There are 1.3 billion Chinese, 800 million of whom are, in effect, slave-laborers in Chinese factories, and receive an economic benefit of about $2,400 per year. Consequently, about one billion Chinese live in abject poverty. The potential for civil unrest is substantial.

If the Chinese Communists want to forestall a national revolution, they must make every effort to improve the standard of living of those laborers or risk widespread civil unrest. Such an improvement will require economic expansion in the range of 10 percent annually – a daunting task that includes other risks, including runaway inflation. (In 2010, China’s GDP grew 10.3 percent.)

However, recall if you will that Red China is still under the oppressive thumb of Hu’s Communist regime, and they do not answer to “the People.” Mao may be dead, but his iconic image is ubiquitous in both urban and rural China, even appearing on the face of every denomination of Chinese currency.
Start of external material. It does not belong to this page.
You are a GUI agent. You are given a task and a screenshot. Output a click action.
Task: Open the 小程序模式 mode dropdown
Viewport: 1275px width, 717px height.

The Russian people tore down statues of V.I. Lenin soon after the collapse of the Soviet empire. The prevalence of Mao’s image is a good indication that the Red Chinese government is still alive and well, despite reports of its imminent demise.

Moreover, the Red Chinese government, like all tyrannical regimes, does not handle civil unrest politely, as aptly demonstrated at Tiananmen Square 22 years ago. A likely response to civil discord would be the absorption of unemployed Chinese into the Red Army and service corps, bolstered by a resurgence of Communist nationalism. Predictably, that would be followed by some “creative activity” in the region to take the minds of the Chinese people off their empty stomachs.

Thus, China’s rapid military expansion in the Pacific is a looming threat for Australia, Japan, Taiwan, South Korea, Indonesia and, of course, the U.S. and our critical national interests in the region.

It has been said that “as goes the U.S. economy, there goes the world.” The same can now be said of China, and this demands the full and undivided attention of every Western nation.

In the end, however, amid all of the posturing and pretense, the most valuable natural resource that the United States has in limitless quantity is Essential Liberty. Though Obama and his Leftist cadres are doing all they can to constrain that resource, it is the export of Liberty to China that will best protect our own national interests.